Date/Time
This training is not sponsored by the Anne Arundel County Mental Health Agency
2 CEs
Eating disorders are among the most serious and least understood psychiatric conditions in clinical practice. Despite high prevalence, significant mortality, and well-documented barriers to treatment, most mental health clinicians receive limited training in eating disorder recognition, differential diagnosis, and referral. This training addresses that gap directly.
Participants will examine the scope and impact of eating disorders in the U.S. population, including prevalence data, mortality rates, and the psychosocial factors that shape risk. The course provides a comprehensive review of DSM-5-TR feeding and eating disorder diagnoses — including anorexia nervosa, bulimia nervosa, binge eating disorder, ARFID, OSFED, UFED, pica, and rumination disorder — with attention to medical consequences and the clinical presentations clinicians are most likely to encounter.

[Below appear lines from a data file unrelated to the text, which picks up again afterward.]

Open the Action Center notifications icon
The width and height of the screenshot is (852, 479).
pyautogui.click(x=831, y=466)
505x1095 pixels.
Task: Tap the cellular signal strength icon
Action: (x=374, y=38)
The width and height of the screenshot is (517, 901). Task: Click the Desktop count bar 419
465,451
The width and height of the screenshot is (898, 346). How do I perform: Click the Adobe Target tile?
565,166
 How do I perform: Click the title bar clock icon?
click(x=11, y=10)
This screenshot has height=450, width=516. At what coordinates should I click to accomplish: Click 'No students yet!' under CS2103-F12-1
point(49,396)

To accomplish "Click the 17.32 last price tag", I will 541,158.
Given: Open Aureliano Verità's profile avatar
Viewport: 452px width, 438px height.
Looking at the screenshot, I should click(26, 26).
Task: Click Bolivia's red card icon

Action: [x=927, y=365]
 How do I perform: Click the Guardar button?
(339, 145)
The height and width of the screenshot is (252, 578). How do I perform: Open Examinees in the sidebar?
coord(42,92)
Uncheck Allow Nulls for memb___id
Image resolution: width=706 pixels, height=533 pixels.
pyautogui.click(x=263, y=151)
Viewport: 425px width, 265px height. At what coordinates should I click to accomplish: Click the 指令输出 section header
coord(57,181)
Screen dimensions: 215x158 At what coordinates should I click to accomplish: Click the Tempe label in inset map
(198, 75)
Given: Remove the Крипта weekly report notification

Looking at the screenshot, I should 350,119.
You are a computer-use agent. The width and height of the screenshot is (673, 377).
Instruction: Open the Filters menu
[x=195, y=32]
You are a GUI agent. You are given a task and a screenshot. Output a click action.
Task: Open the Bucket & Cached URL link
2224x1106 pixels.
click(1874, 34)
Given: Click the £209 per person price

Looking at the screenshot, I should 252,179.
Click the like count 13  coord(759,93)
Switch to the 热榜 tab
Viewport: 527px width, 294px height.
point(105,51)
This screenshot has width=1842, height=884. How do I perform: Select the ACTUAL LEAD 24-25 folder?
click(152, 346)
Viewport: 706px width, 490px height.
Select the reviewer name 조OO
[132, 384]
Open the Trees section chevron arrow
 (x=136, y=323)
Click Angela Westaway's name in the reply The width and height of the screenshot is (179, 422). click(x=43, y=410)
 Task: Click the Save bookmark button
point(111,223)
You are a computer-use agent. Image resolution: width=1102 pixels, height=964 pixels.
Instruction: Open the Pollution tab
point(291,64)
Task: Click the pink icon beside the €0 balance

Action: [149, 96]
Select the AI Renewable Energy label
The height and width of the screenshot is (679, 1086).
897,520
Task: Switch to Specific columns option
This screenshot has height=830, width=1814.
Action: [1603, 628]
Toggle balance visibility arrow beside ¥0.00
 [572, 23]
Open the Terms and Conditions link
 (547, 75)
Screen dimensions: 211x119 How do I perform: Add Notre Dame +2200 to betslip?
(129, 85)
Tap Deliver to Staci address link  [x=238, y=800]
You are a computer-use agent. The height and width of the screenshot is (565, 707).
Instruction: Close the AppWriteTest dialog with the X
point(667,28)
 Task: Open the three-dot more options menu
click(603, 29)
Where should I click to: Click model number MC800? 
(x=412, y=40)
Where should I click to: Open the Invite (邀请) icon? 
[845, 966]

Beyond the diagnostic criteria, the training explores the psychological features common across eating disorders, the role of co-occurring psychiatric conditions, and the clinical implications of diagnostic crossover. It also examines how trauma and neurobiology inform both presentation and treatment engagement. The session concludes with practical guidance on validated screening tools, referral decision-making, levels of care, and what the evidence shows about recovery.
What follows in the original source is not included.